## Data for this task
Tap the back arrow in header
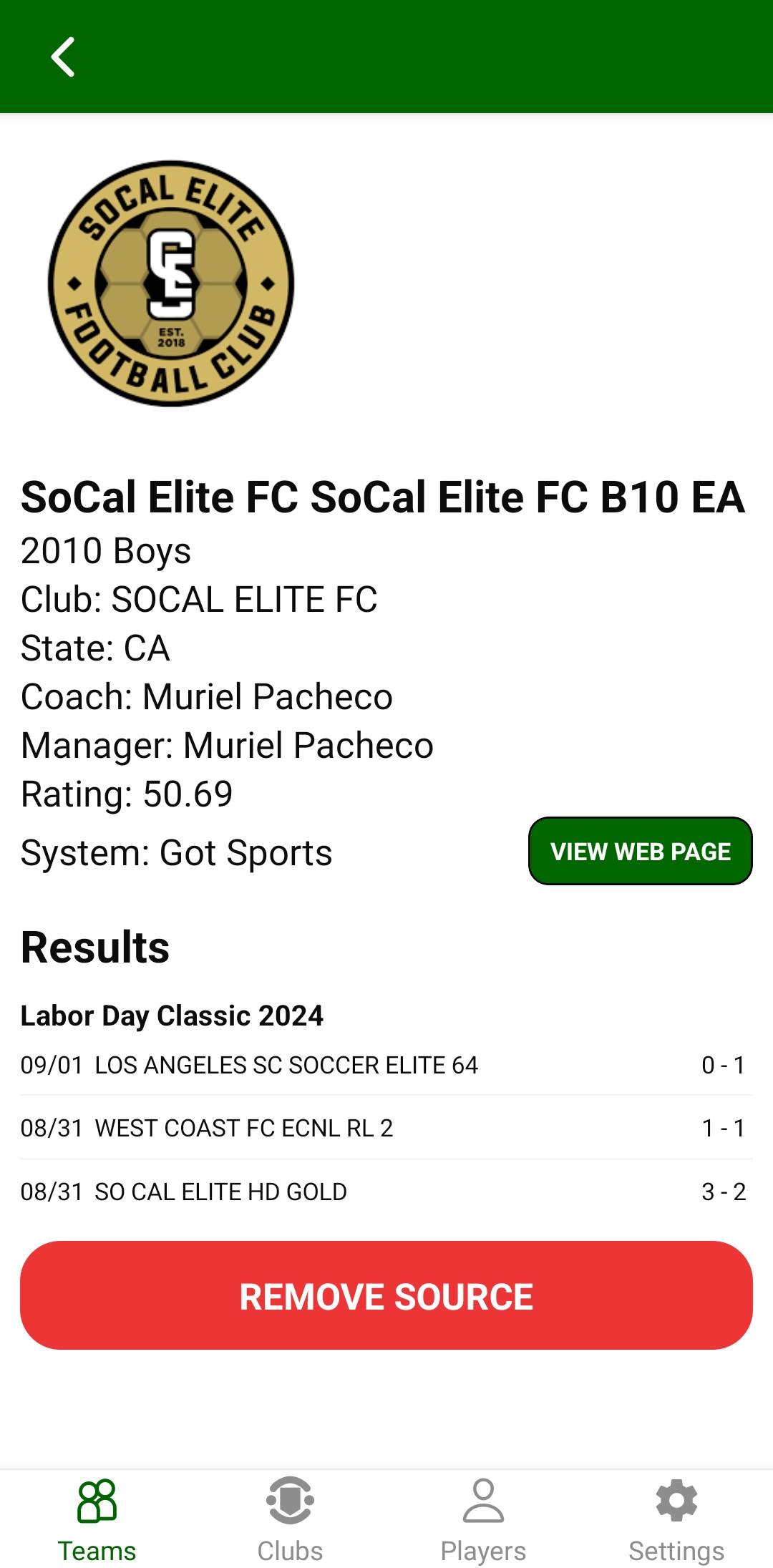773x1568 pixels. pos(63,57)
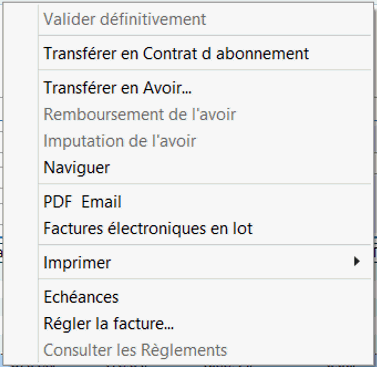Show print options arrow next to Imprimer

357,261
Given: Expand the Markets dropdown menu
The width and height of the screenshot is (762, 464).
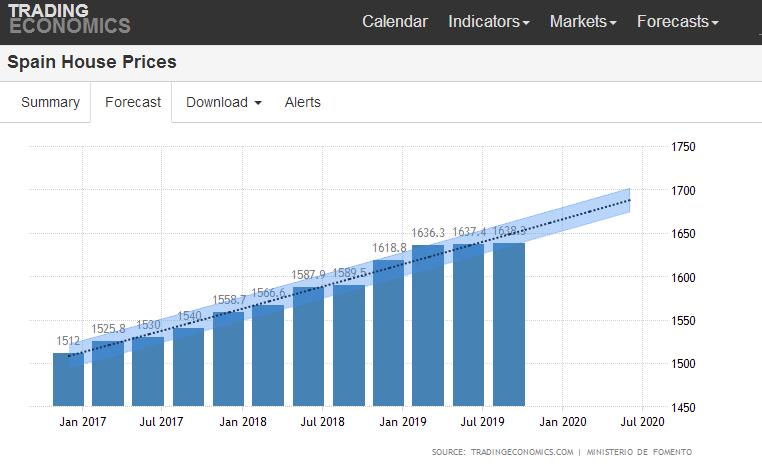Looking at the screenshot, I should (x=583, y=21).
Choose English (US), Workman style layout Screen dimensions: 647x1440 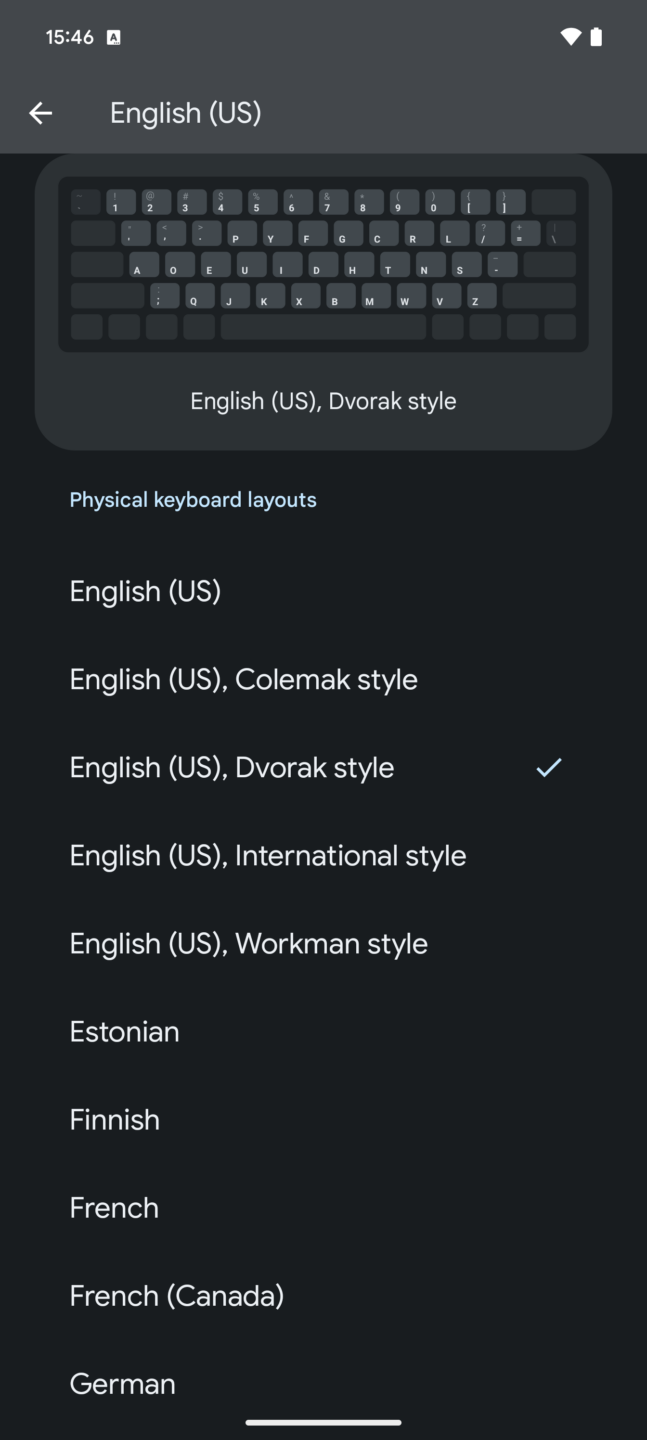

## Task brief
Give the listing above again exactly, minus any images.

## Task response
Tap the back arrow in header
773x1568 pixels. pos(63,57)
Show print options arrow next to Imprimer

357,261
Given: Expand the Markets dropdown menu
The width and height of the screenshot is (762, 464).
Looking at the screenshot, I should (x=583, y=21).
Choose English (US), Workman style layout Screen dimensions: 647x1440 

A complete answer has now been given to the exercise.